Tales of the 2025 Los Angeles Fire: Hotwash for Public Health Concerns in Reddit via LLM-Enhanced Topic Modeling
Sulong Zhou, Qunying Huang, Shaoheng Zhou, Yun Hang, Xinyue Ye, Aodong Mei, Kathryn Phung, Yuning Ye, Uma Govindswamy, Zehan Li
TL;DR
This study targets real-time public health insights during the 2025 Los Angeles wildfires by applying an LLM-enhanced, hierarchical topic modeling framework that combines post-level LDA with comment-level BERTopic, guided by human-in-the-loop validation. It jointly analyzes Situational Awareness and Crisis Narratives to map public health concerns (air and water quality, occupational health, one health) and grief/mental health signals over time and across two major fires, Palisades and Eaton.
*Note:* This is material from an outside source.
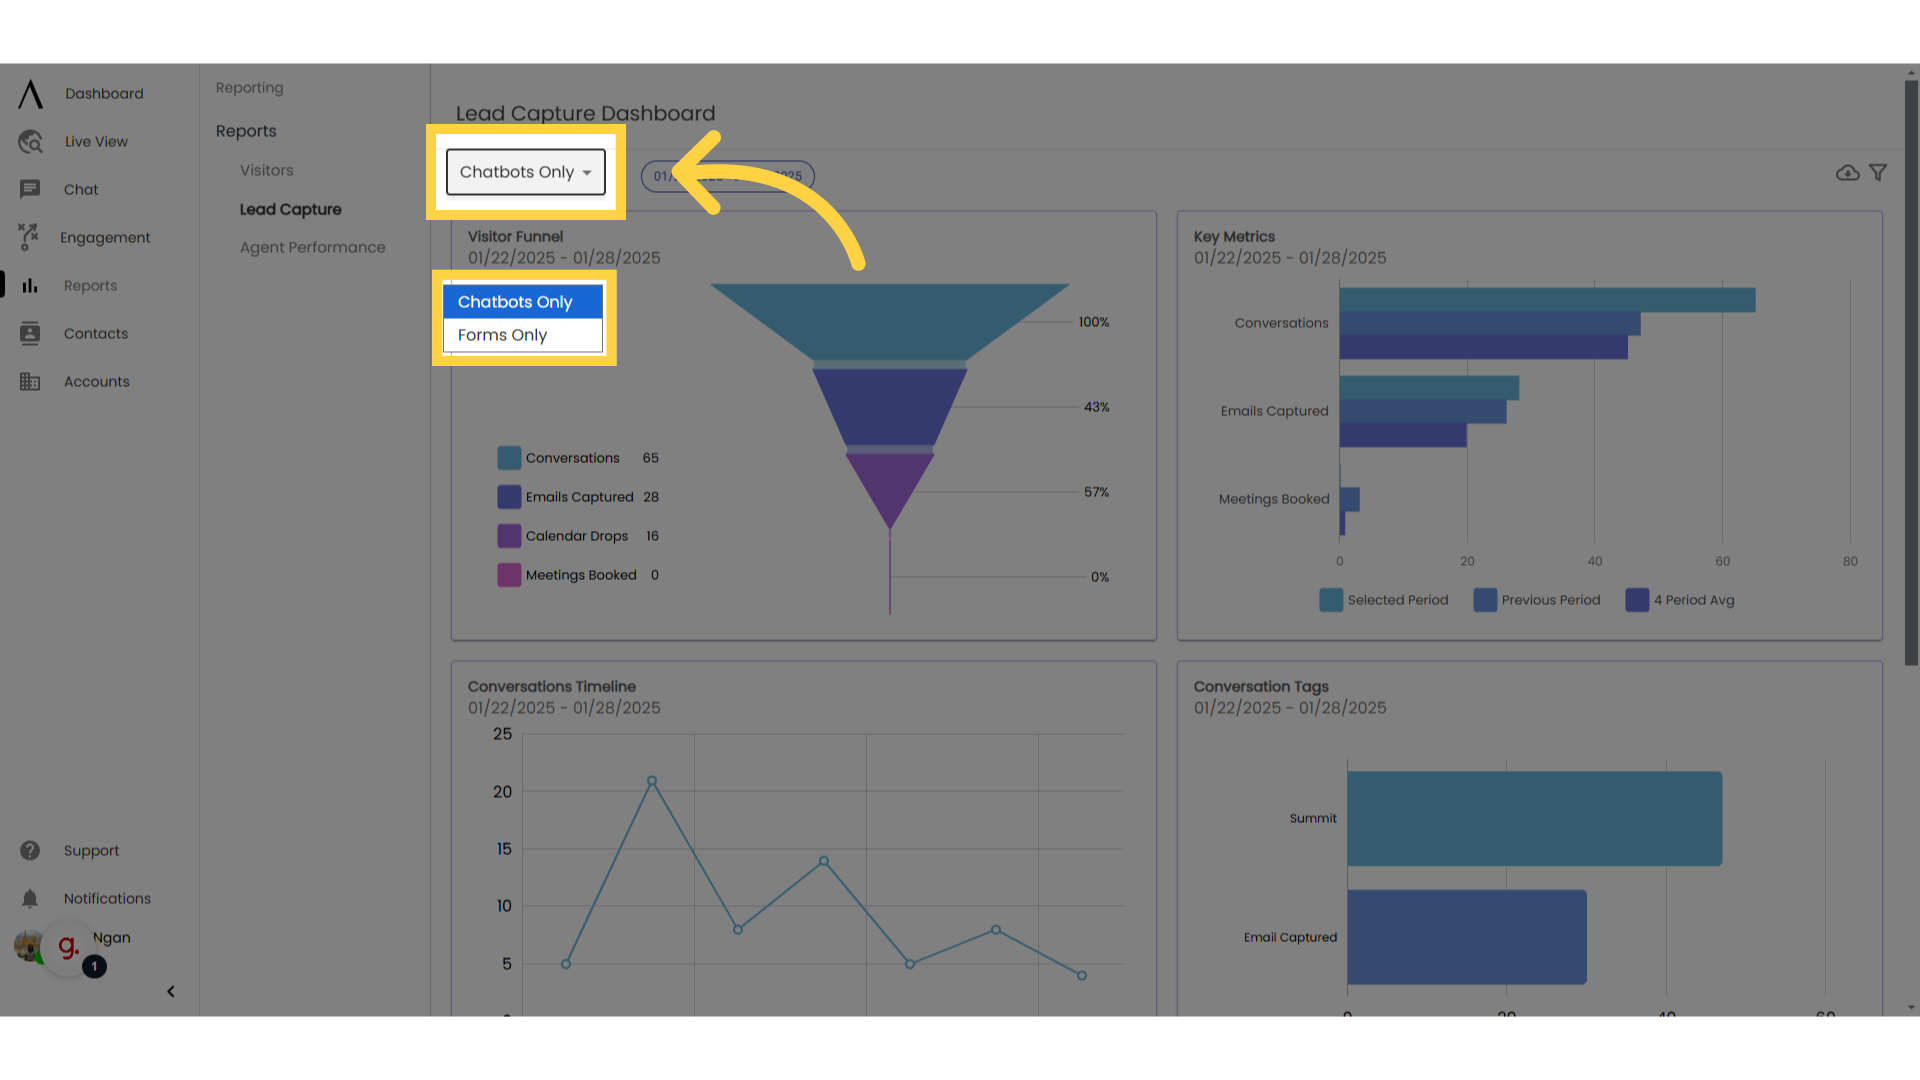Click the cloud export icon top right
The image size is (1920, 1080).
pyautogui.click(x=1847, y=173)

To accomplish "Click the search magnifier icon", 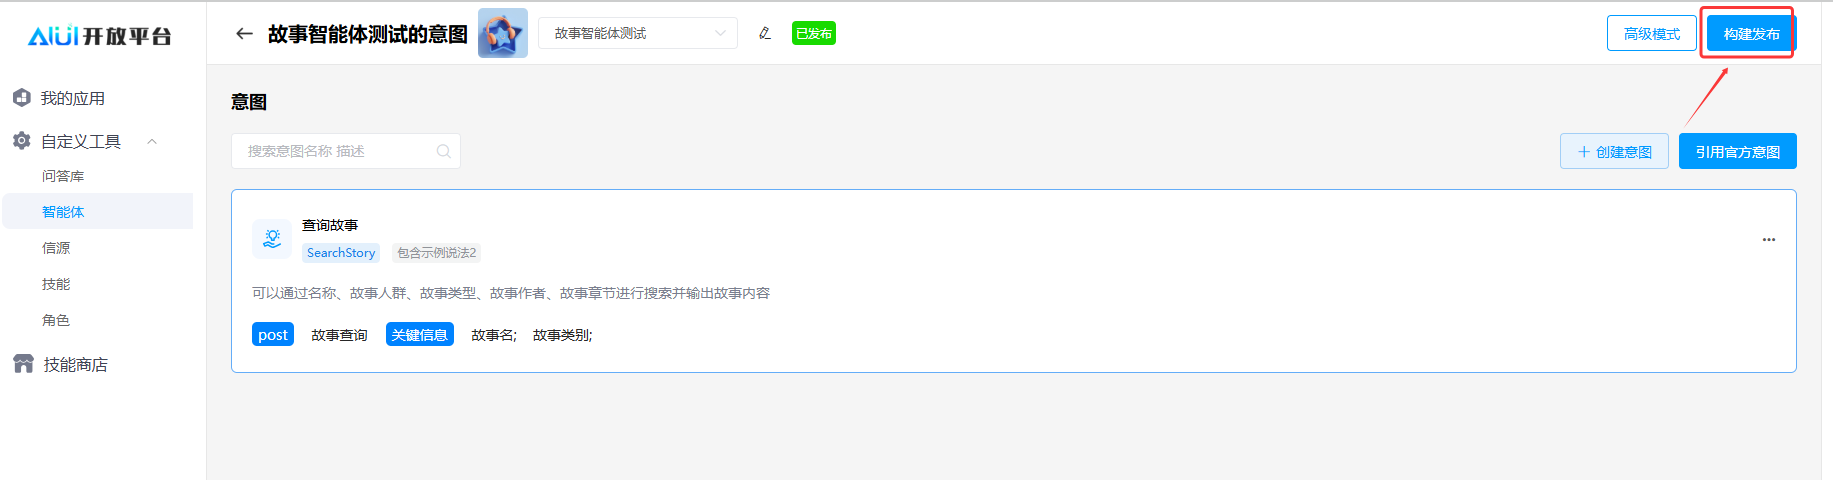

The authors provide a publicly released, annotated Reddit dataset and demonstrate how SA and CN structures, together with grief and mental health indicators, reveal persistent health risks and inform empathetic disaster response and health communication. The approach yields a scalable, adaptable framework applicable to other climate-related disasters and social-media data sources, supporting faster, more nuanced crisis analysis than traditional methods.
Abstract
Wildfires have become increasingly frequent, irregular, and severe in recent years. Understanding how affected populations perceive and respond during wildfire crises is critical for timely and empathetic disaster response. Social media platforms offer a crowd-sourced channel to capture evolving public discourse, providing hyperlocal information and insight into public sentiment. This study analyzes Reddit discourse during the 2025 Los Angeles wildfires, spanning from the onset of the disaster to full containment. We collect 385 posts and 114,879 comments related to the Palisades and Eaton fires. We adopt topic modeling methods to identify the latent topics, enhanced by large language models (LLMs) and human-in-the-loop (HITL) refinement. Furthermore, we develop a hierarchical framework to categorize latent topics, consisting of two main categories, Situational Awareness (SA) and Crisis Narratives (CN). The volume of SA category closely aligns with real-world fire progressions, peaking within the first 2-5 days as the fires reach the maximum extent. The most frequent co-occurring category set of public health and safety, loss and damage, and emergency resources expands on a wide range of health-related latent topics, including environmental health, occupational health, and one health. Grief signals and mental health risks consistently accounted for 60 percentage and 40 percentage of CN instances, respectively, with the highest total volume occurring at night. This study contributes the first annotated social media dataset on the 2025 LA fires, and introduces a scalable multi-layer framework that leverages topic modeling for crisis discourse analysis. By identifying persistent public health concerns, our results can inform more empathetic and adaptive strategies for disaster response, public health communication, and future research in comparable climate-related disaster events.